Assignment: Pictures must not appear; the answer is exactly the lines from the one that holds "Open the response Headers tab" through the end of the material.

Entries supplied:
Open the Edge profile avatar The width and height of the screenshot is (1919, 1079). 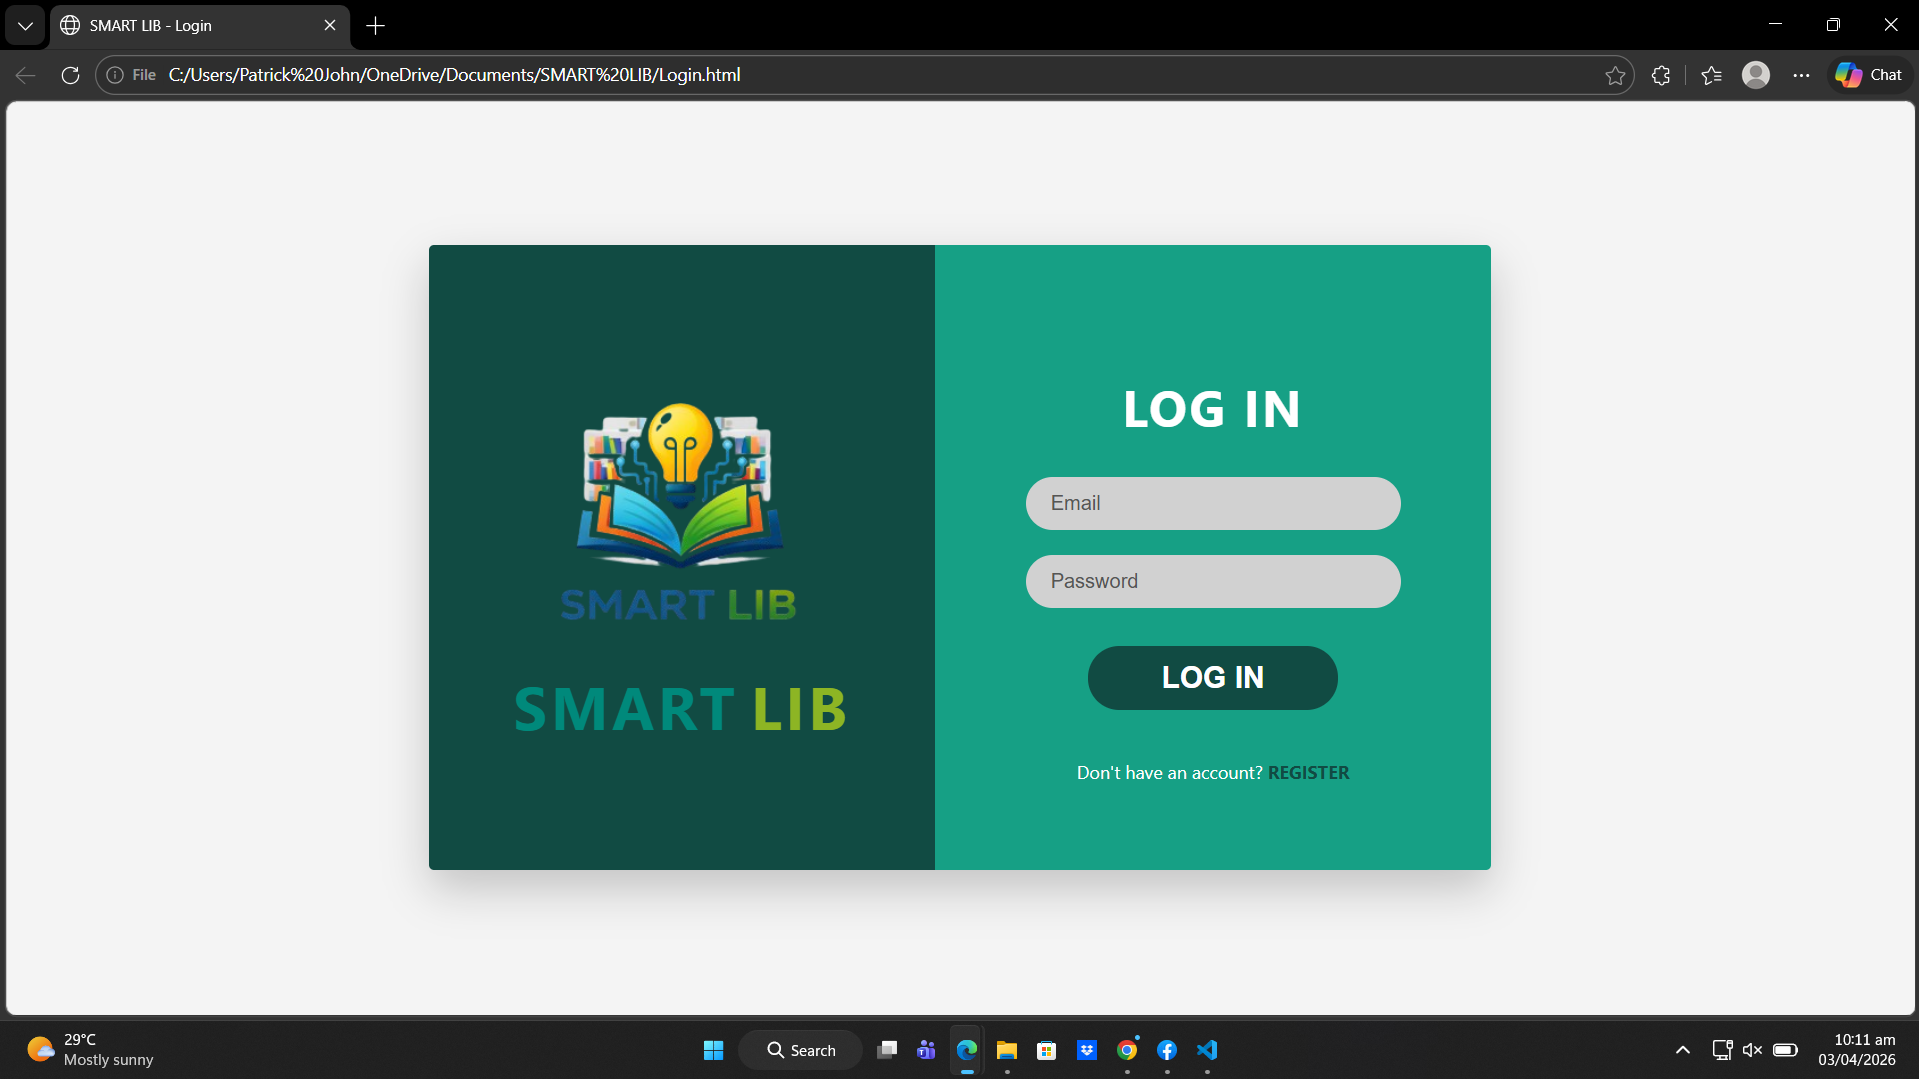(1756, 74)
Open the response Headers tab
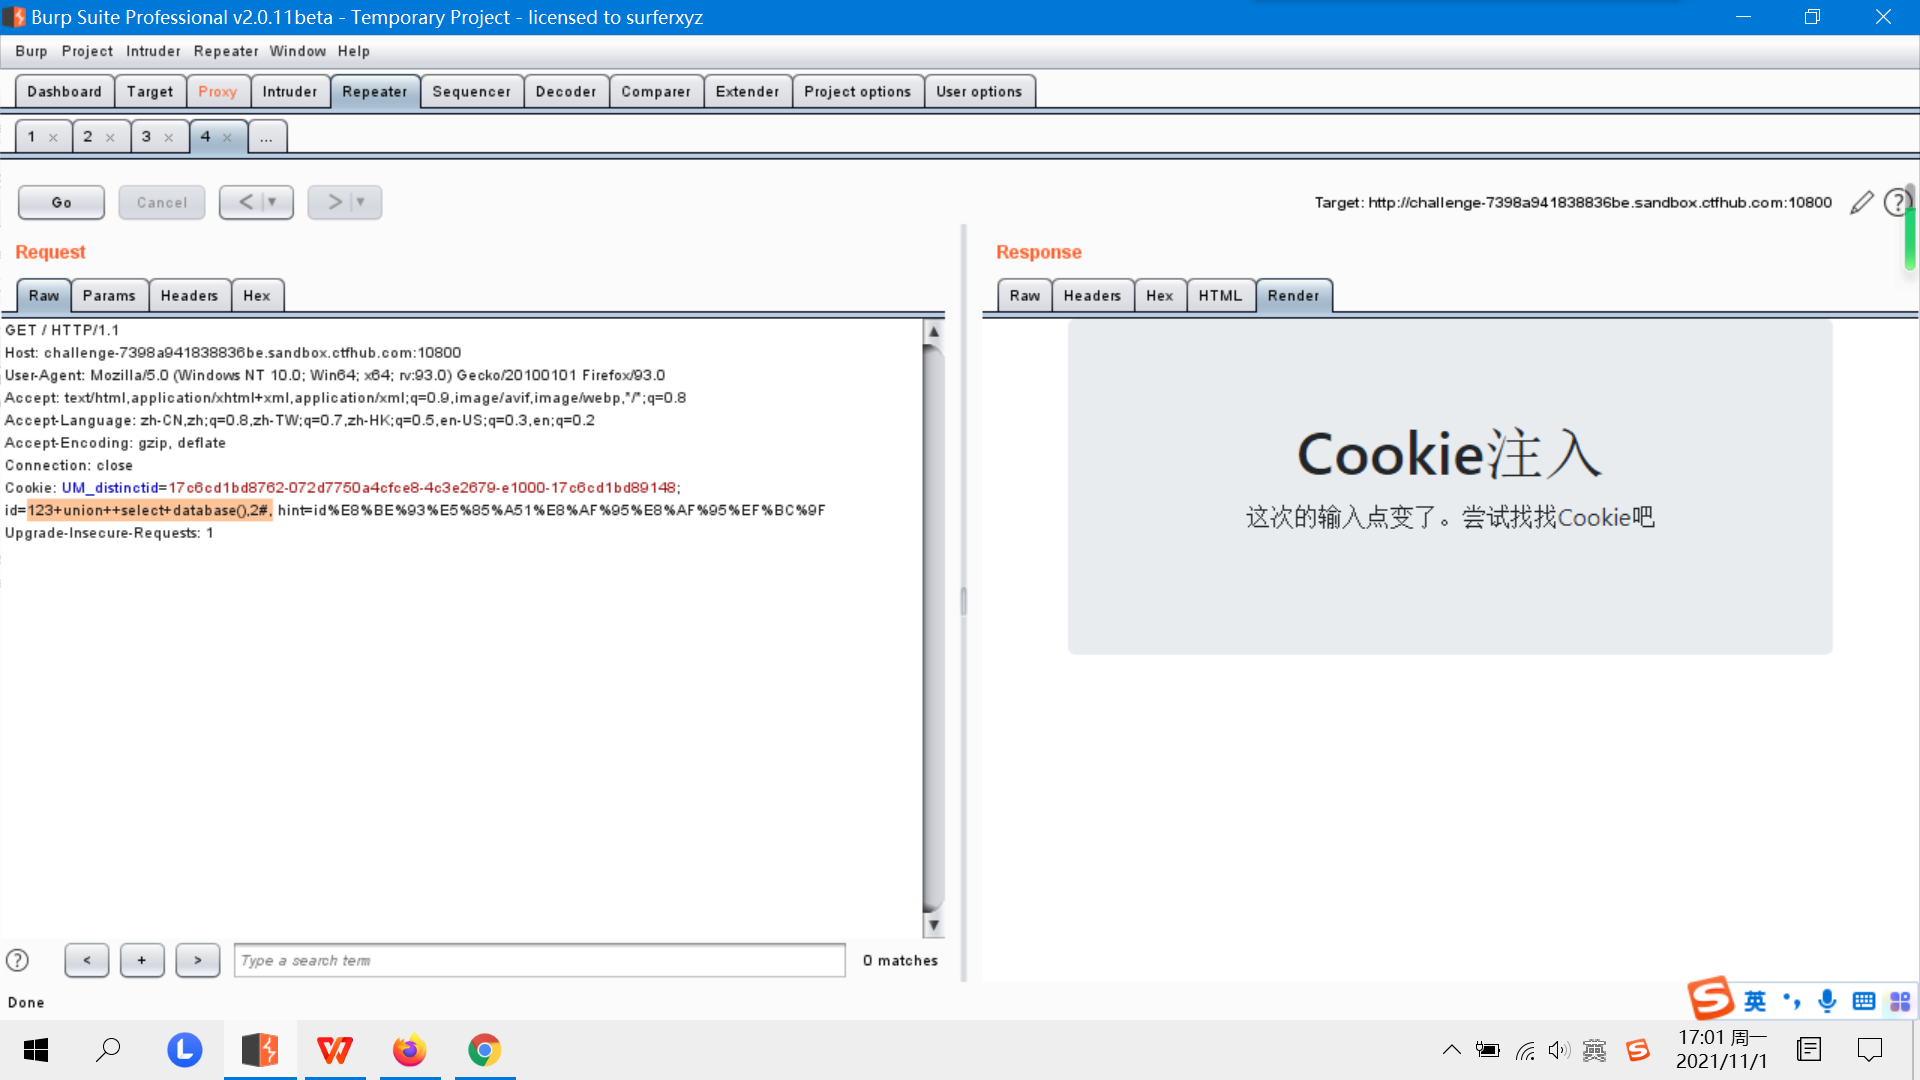This screenshot has height=1080, width=1920. pyautogui.click(x=1092, y=296)
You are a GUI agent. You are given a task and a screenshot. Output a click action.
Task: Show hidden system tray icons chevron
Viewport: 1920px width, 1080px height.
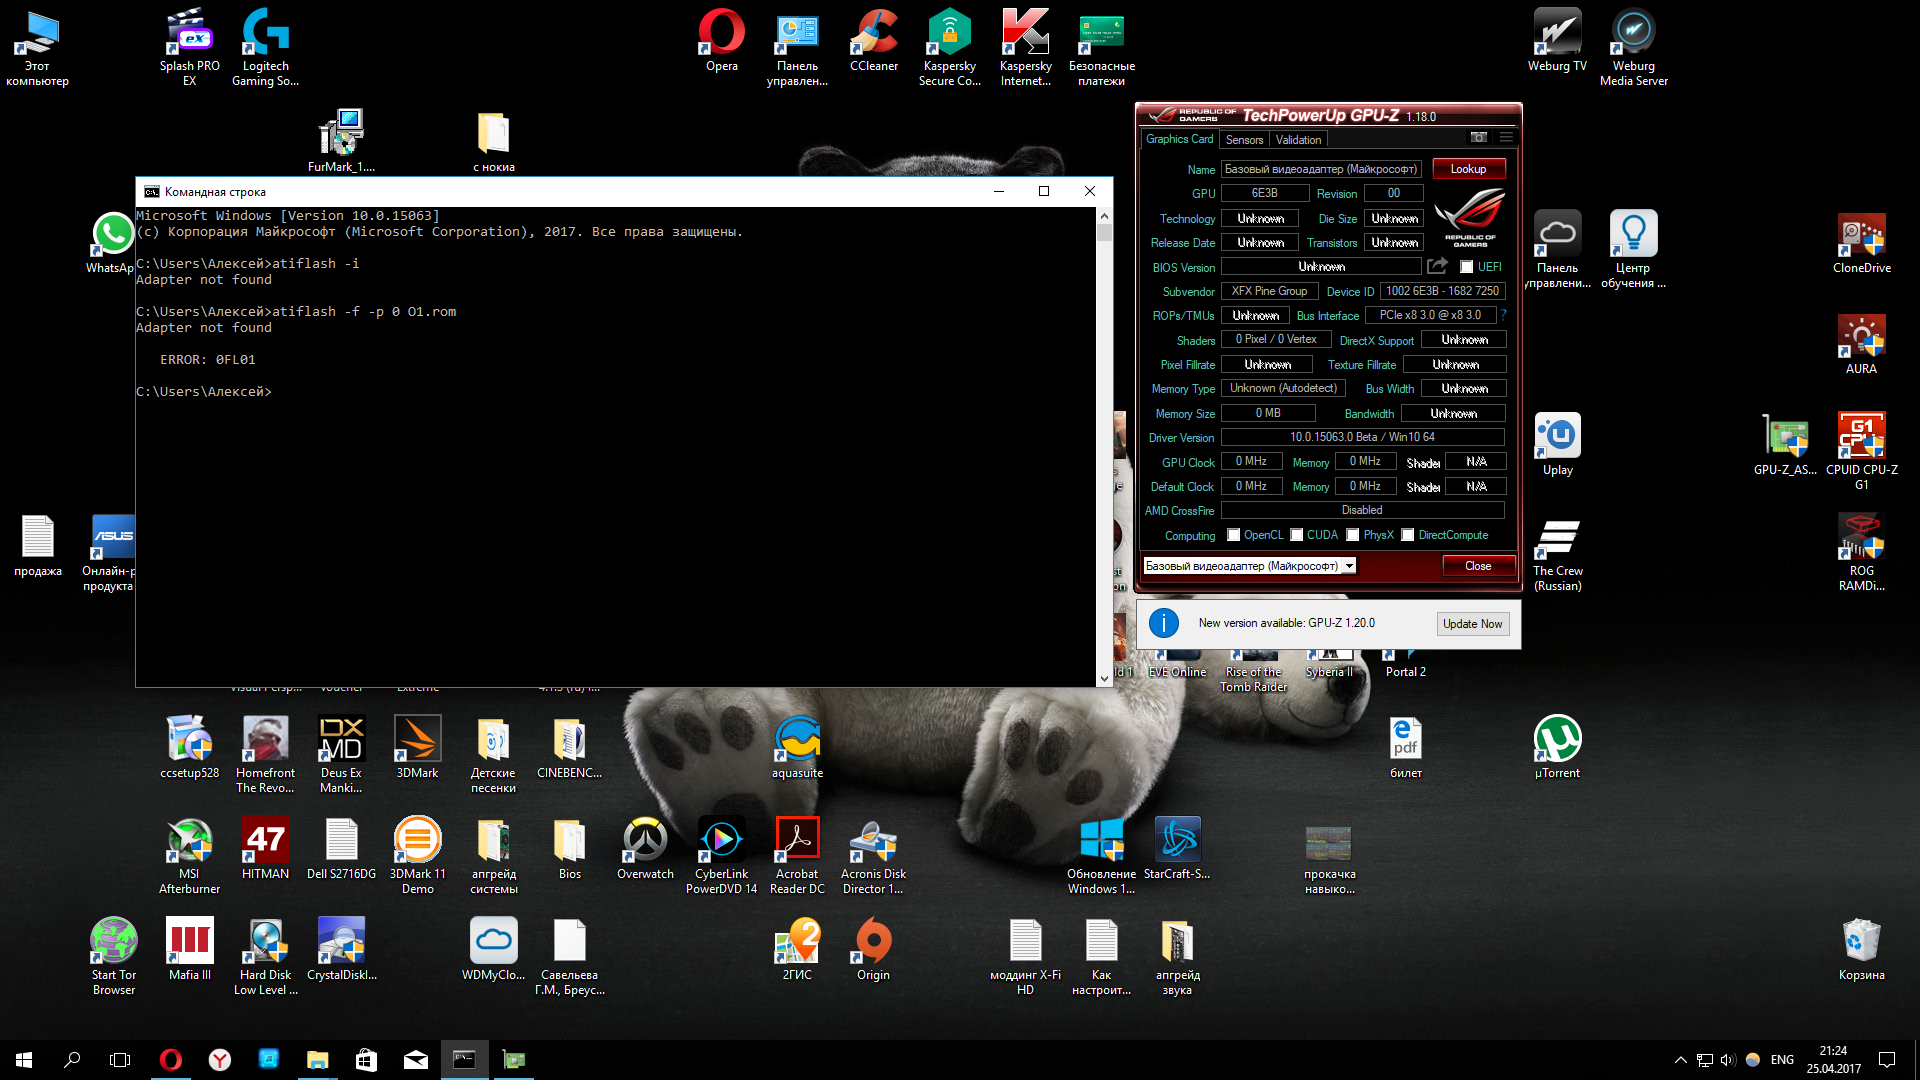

Written response:
Open the response Headers tab
This screenshot has height=1080, width=1920. pyautogui.click(x=1092, y=296)
You are a GUI agent. You are given a task and a screenshot. Output a click action.
Task: Show hidden system tray icons chevron
Viewport: 1920px width, 1080px height.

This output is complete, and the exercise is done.